TASK DIRECTIONS:
Your answer should be an exact copy of the lines from the one holding "Tap the second page indicator dot" to the end of the material below, pictures left out.

DATA TO PROCESS:

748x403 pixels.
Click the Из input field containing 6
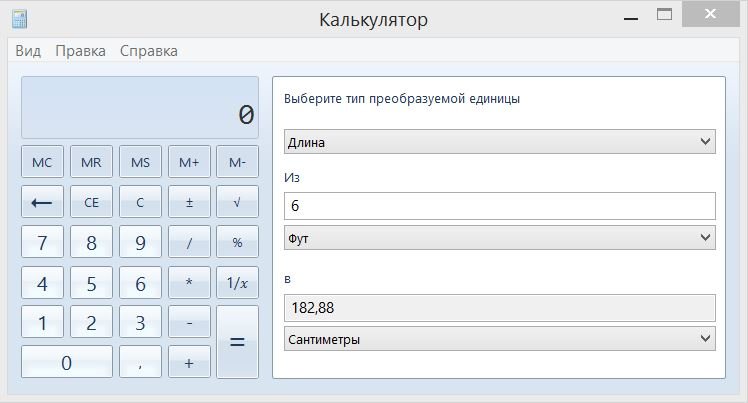499,206
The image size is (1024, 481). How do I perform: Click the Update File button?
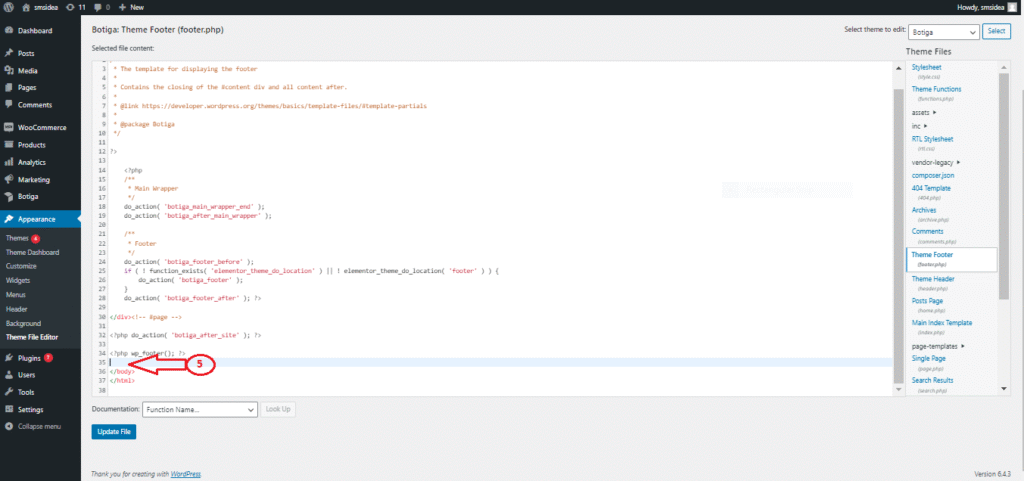(113, 432)
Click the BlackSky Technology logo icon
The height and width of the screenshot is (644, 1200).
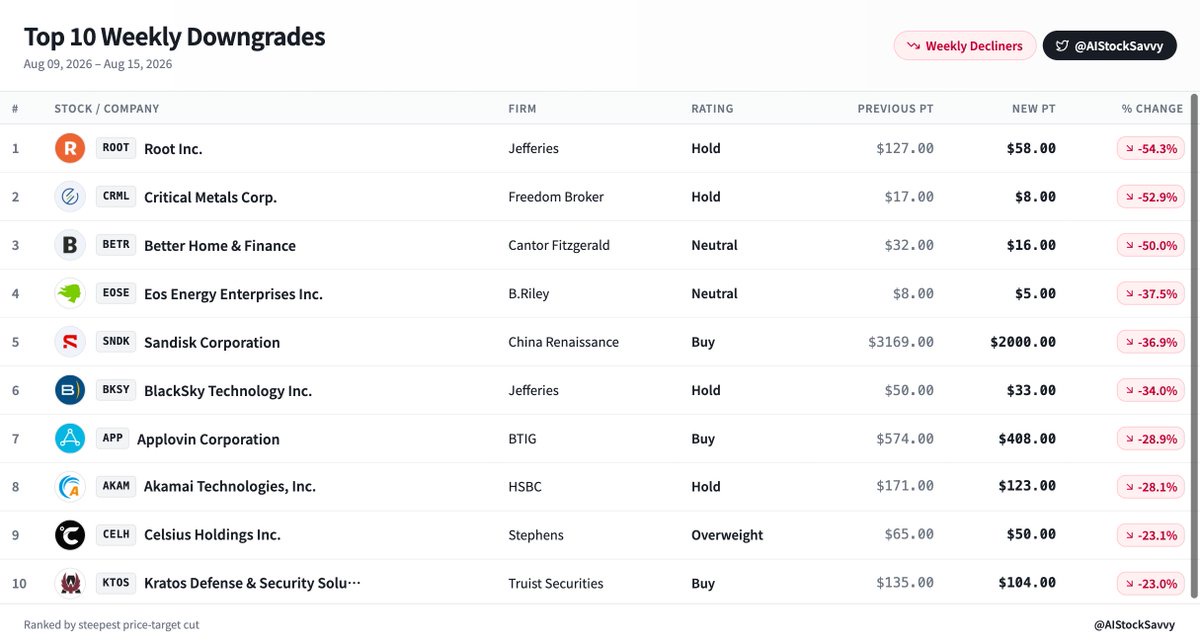pyautogui.click(x=70, y=390)
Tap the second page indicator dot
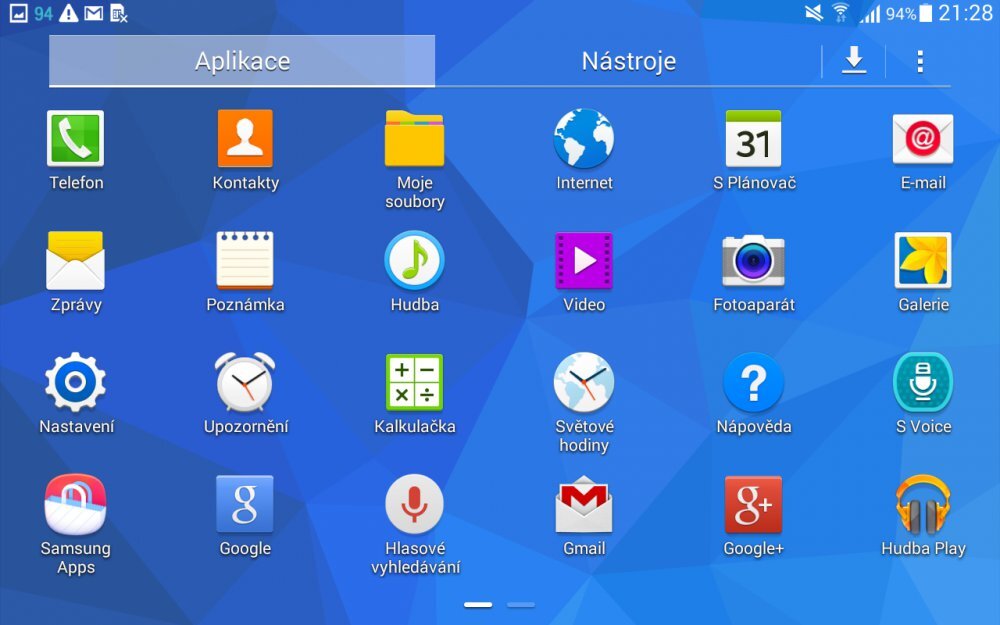 tap(521, 605)
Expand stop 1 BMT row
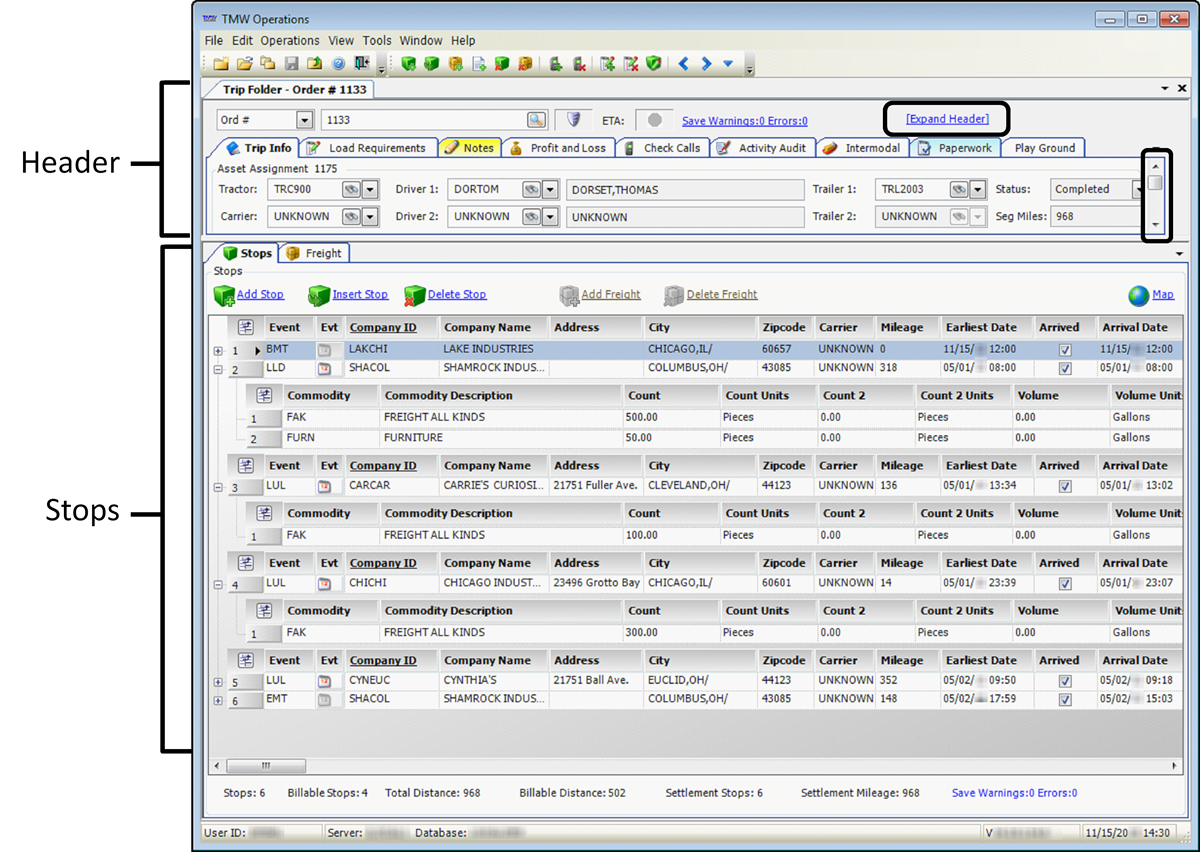The width and height of the screenshot is (1200, 852). 217,351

COMPLETED TASK:
Tap the second page indicator dot
 tap(521, 605)
Expand stop 1 BMT row
The width and height of the screenshot is (1200, 852). 217,351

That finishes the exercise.